**Soal dan Tugas**.
a - Terjemahkan kalimat "Hak-hak tersebut, kata Satria, bahkan diperkuat dalam perjanjian internasional yang telah diratifikasi oleh Indonesia." dari teks tentang penangkapan aktivis ke dalam bahasa Inggris.
b - Lanjutkan bagian berikutnya dari teks tentang penangkapan aktivis, dimulai tepat setelah kalimat terakhirnya.
--- Kutipan Pilihan ---
Dekan FH UM Surabaya Soroti Penangkapan Aktivis, Sebut Ancaman Serius bagi Demokrasi

Dekan FH UM Surabaya Soroti Penangkapan Aktivis, Sebut Ancaman Serius bagi Demokrasi

MAKLUMAT — Dekan Fakultas Hukum Universitas Muhammadiyah (UM) Surabaya, Satria Unggul Wicaksana Prakasa, menyoroti maraknya penangkapan terhadap sejumlah aktivis di berbagai daerah, termasuk Paul dan Faiz. Ia menilai langkah tersebut bertentangan dengan prinsip-prinsip konstitusional yang seharusnya dijunjung tinggi oleh negara.

Menurutnya, kebebasan untuk berserikat, berkumpul, dan menyampaikan pendapat adalah hak dasar yang dijamin oleh Undang-Undang Dasar 1945. Hak-hak tersebut, kata Satria, bahkan diperkuat dalam perjanjian internasional yang telah diratifikasi oleh Indonesia.
--- Data Tersimpan ---
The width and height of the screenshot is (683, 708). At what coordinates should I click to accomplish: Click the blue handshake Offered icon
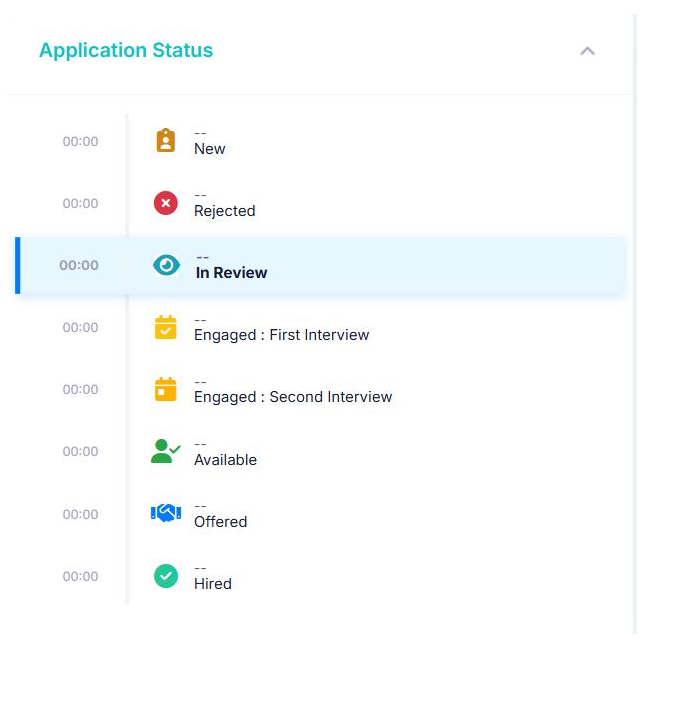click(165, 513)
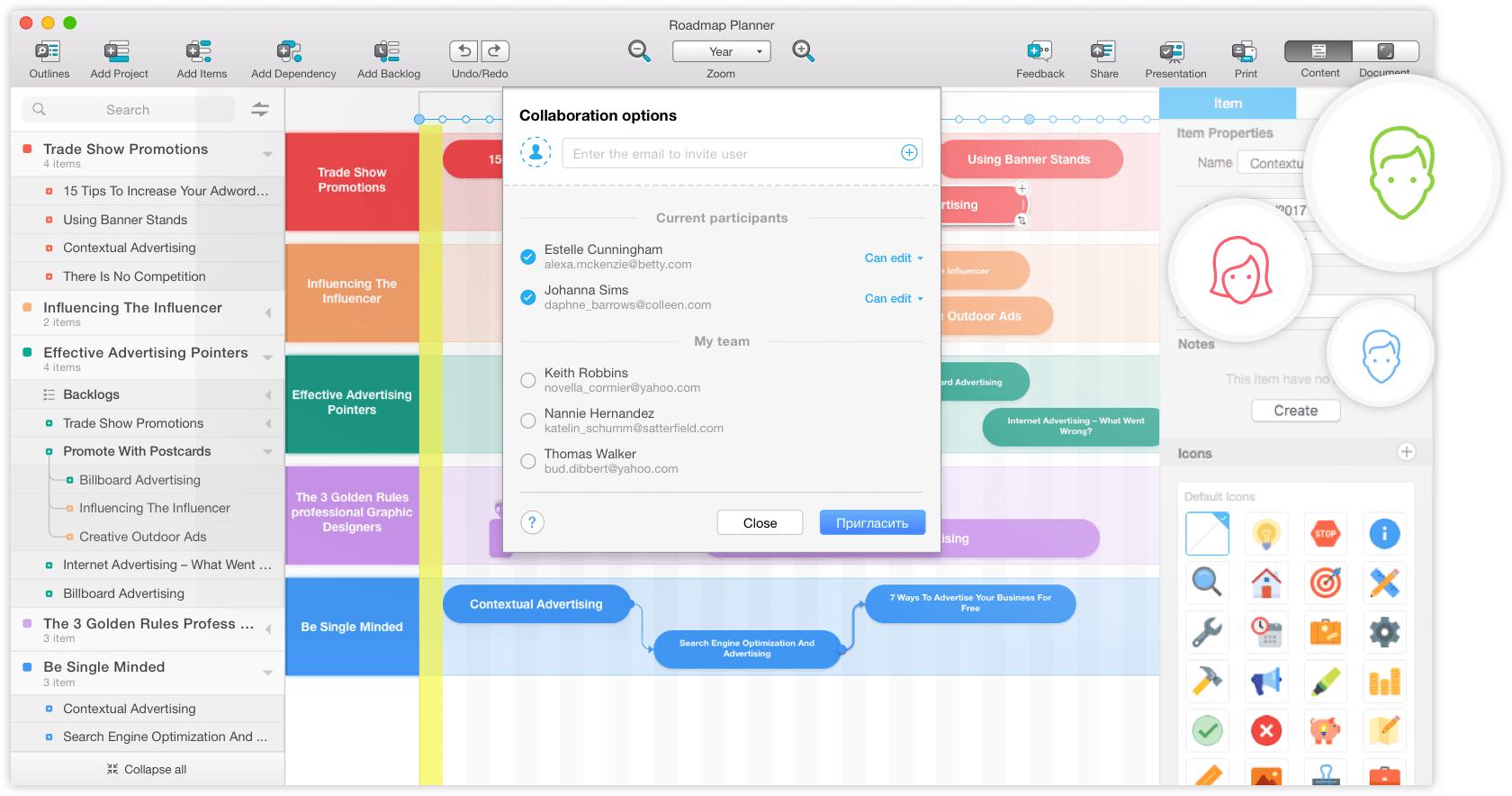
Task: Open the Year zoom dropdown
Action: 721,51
---
**Hasil Latihan**.
a - These rights, Satria said, are even reinforced in international agreements that Indonesia has ratified.

b -
“Betapa kemerdekaan berserikat, berkumpul, mengutarakan pendapat, itu adalah hak yang dijamin di dalam Undang-Undang Dasar 1945 di Pasal 28E Ayat 2, 28E Ayat 3, 28F, dan Pasal 28. Itu adalah hak yang melekat,” ujarnya dalam video yang diunggah oleh Lembaga Bantuan Hukum Surabaya melalui akun Instagram @ylbhi_lbhsurabaya pada Jumat (3/10/2025).

Ia juga menegaskan bahwa jaminan kebebasan berekspresi tidak hanya diatur dalam konstitusi, tetapi juga dalam hukum internasional melalui Pasal 19 Kovenan Internasional tentang Hak Sipil dan Politik (Kovenan Sipol) yang telah diratifikasi melalui Undang-Undang Nomor 12 Tahun 2005.

Satria menilai, demokrasi Indonesia akan terancam jika perlindungan terhadap hak-hak tersebut terus diabaikan. Ia menekankan bahwa kebebasan membaca, berdiskusi, dan mengutarakan pendapat kritis adalah fondasi utama bagi kehidupan demokrasi yang sehat.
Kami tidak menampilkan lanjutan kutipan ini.